*Work required:*
For the entries below, the expected answer is the line with "Toggle the 3D preview button", the line with "750x816 pixels.", and every line between them, exactly as written, and nothing more.
========
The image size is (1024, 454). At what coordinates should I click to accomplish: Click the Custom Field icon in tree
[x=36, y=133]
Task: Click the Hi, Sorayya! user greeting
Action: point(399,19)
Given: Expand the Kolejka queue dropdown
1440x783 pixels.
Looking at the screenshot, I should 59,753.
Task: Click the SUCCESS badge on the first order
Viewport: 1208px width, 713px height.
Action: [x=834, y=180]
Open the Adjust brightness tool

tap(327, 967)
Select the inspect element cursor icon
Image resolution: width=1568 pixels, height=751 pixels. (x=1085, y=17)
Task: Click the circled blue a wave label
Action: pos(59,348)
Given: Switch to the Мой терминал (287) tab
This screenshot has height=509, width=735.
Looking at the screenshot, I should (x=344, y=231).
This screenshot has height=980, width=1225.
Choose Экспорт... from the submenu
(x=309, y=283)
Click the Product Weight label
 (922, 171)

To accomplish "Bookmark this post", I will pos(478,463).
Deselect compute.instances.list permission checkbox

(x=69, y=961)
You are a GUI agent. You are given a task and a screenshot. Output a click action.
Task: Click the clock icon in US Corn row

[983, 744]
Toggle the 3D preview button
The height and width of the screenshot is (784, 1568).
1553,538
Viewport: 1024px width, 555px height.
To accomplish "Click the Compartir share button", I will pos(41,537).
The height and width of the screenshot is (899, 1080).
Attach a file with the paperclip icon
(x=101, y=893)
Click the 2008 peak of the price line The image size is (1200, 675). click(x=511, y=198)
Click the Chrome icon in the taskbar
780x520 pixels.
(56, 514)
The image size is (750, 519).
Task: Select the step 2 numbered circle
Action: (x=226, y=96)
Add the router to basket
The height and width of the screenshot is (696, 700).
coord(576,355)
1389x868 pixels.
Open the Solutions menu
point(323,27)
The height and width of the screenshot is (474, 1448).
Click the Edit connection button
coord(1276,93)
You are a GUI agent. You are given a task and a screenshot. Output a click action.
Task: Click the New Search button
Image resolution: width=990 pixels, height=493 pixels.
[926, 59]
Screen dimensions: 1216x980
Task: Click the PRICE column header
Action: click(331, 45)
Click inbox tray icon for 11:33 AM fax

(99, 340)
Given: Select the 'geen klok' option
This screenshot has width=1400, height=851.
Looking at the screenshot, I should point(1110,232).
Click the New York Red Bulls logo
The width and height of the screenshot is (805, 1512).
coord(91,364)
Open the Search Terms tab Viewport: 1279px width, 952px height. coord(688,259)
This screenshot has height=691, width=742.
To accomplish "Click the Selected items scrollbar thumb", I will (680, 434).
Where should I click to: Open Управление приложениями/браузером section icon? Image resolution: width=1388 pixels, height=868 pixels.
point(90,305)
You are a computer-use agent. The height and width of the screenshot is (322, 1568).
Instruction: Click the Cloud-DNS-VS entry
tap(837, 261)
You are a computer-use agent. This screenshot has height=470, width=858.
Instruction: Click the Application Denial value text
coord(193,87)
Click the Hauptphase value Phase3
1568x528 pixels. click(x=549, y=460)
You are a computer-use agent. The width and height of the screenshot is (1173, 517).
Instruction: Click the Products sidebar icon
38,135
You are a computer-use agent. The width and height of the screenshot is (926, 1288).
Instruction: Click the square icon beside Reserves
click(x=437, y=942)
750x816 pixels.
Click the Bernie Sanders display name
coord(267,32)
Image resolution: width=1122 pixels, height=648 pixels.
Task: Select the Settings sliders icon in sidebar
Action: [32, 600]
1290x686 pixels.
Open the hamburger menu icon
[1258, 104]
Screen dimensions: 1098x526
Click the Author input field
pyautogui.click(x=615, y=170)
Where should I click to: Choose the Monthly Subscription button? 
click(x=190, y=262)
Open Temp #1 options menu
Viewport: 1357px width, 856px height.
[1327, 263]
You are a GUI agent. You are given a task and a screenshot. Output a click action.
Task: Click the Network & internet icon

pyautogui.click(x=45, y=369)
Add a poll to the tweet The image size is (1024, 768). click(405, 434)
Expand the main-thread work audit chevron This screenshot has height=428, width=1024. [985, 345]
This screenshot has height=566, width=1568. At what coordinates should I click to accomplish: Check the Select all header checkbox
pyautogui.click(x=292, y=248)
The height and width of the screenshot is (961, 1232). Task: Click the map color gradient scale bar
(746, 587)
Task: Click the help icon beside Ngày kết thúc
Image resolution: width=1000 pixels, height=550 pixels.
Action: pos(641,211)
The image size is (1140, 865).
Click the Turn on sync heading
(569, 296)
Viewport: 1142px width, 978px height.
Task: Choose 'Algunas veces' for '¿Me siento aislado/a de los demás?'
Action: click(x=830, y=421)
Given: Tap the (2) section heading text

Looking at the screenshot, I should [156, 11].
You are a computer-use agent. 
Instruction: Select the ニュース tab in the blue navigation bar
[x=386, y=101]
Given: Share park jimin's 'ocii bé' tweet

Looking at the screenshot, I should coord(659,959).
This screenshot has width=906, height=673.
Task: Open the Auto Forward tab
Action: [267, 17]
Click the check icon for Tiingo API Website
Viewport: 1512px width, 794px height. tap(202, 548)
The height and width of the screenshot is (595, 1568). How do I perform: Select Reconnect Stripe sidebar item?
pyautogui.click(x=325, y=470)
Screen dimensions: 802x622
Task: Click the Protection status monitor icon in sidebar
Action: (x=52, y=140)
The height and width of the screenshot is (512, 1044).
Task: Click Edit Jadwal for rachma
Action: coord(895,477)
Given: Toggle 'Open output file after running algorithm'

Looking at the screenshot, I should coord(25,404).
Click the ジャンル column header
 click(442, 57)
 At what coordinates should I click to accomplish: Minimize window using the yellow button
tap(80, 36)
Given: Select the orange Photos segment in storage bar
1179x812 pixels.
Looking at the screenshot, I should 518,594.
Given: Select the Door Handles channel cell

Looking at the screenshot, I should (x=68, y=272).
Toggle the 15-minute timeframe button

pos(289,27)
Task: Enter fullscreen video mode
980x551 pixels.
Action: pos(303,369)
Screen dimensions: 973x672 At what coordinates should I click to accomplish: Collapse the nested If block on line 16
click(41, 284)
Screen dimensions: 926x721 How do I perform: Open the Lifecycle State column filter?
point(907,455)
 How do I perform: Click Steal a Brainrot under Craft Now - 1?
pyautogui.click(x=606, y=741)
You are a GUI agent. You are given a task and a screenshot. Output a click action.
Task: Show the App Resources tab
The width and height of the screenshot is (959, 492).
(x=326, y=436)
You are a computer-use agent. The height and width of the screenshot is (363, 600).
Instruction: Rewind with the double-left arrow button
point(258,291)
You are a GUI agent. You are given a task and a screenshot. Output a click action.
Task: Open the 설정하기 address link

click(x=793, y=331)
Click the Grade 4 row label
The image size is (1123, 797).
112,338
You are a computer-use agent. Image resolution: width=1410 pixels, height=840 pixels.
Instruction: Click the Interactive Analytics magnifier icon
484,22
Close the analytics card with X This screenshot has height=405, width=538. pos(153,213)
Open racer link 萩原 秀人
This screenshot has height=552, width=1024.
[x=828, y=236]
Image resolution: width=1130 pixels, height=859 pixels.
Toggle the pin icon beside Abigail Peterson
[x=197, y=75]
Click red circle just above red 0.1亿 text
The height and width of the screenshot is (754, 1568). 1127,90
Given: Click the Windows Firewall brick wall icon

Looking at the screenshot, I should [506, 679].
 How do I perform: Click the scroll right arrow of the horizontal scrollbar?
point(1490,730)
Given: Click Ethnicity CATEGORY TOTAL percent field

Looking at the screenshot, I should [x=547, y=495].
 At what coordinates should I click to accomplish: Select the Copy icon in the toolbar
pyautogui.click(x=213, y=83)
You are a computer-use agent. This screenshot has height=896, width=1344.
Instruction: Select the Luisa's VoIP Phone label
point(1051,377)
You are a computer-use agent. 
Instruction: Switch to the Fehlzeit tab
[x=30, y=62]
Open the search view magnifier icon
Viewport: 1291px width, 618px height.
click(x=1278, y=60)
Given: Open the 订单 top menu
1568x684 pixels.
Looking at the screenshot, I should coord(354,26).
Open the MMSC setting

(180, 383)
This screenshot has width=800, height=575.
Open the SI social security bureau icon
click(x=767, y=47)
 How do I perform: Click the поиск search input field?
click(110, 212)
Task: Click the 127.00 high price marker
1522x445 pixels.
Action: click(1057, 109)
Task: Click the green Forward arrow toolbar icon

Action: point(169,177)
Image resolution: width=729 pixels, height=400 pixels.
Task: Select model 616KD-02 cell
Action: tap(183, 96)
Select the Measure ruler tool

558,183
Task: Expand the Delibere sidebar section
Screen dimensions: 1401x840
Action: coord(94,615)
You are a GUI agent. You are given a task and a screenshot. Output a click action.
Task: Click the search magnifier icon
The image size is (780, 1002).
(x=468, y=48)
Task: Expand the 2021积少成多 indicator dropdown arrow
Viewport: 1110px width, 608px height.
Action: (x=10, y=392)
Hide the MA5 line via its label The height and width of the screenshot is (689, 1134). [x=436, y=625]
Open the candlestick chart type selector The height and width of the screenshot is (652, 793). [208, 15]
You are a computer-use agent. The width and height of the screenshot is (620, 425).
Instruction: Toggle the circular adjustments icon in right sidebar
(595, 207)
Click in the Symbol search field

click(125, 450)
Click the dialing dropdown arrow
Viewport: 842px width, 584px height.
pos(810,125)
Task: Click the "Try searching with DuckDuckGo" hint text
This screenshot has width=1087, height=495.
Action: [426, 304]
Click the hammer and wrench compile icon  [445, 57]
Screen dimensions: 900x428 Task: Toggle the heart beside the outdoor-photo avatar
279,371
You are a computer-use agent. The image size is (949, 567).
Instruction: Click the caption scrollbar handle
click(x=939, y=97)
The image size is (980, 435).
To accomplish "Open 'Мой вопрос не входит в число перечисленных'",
========
*Exercise output:*
Toggle the 3D preview button
The height and width of the screenshot is (784, 1568).
1553,538
Viewport: 1024px width, 555px height.
To accomplish "Click the Compartir share button", I will pos(41,537).
The height and width of the screenshot is (899, 1080).
Attach a file with the paperclip icon
(x=101, y=893)
Click the 2008 peak of the price line The image size is (1200, 675). click(x=511, y=198)
Click the Chrome icon in the taskbar
780x520 pixels.
(56, 514)
The image size is (750, 519).
Task: Select the step 2 numbered circle
Action: (x=226, y=96)
Add the router to basket
The height and width of the screenshot is (696, 700).
coord(576,355)
1389x868 pixels.
Open the Solutions menu
point(323,27)
The height and width of the screenshot is (474, 1448).
Click the Edit connection button
coord(1276,93)
You are a GUI agent. You are given a task and a screenshot. Output a click action.
Task: Click the New Search button
Image resolution: width=990 pixels, height=493 pixels.
[926, 59]
Screen dimensions: 1216x980
Task: Click the PRICE column header
Action: click(331, 45)
Click inbox tray icon for 11:33 AM fax

(99, 340)
Given: Select the 'geen klok' option
This screenshot has width=1400, height=851.
Looking at the screenshot, I should point(1110,232).
Click the New York Red Bulls logo
The width and height of the screenshot is (805, 1512).
coord(91,364)
Open the Search Terms tab Viewport: 1279px width, 952px height. coord(688,259)
This screenshot has height=691, width=742.
To accomplish "Click the Selected items scrollbar thumb", I will (680, 434).
Where should I click to: Open Управление приложениями/браузером section icon? Image resolution: width=1388 pixels, height=868 pixels.
point(90,305)
You are a computer-use agent. The height and width of the screenshot is (322, 1568).
Instruction: Click the Cloud-DNS-VS entry
tap(837, 261)
You are a computer-use agent. This screenshot has height=470, width=858.
Instruction: Click the Application Denial value text
coord(193,87)
Click the Hauptphase value Phase3
1568x528 pixels. click(x=549, y=460)
You are a computer-use agent. The width and height of the screenshot is (1173, 517).
Instruction: Click the Products sidebar icon
38,135
You are a computer-use agent. The width and height of the screenshot is (926, 1288).
Instruction: Click the square icon beside Reserves
click(x=437, y=942)
750x816 pixels.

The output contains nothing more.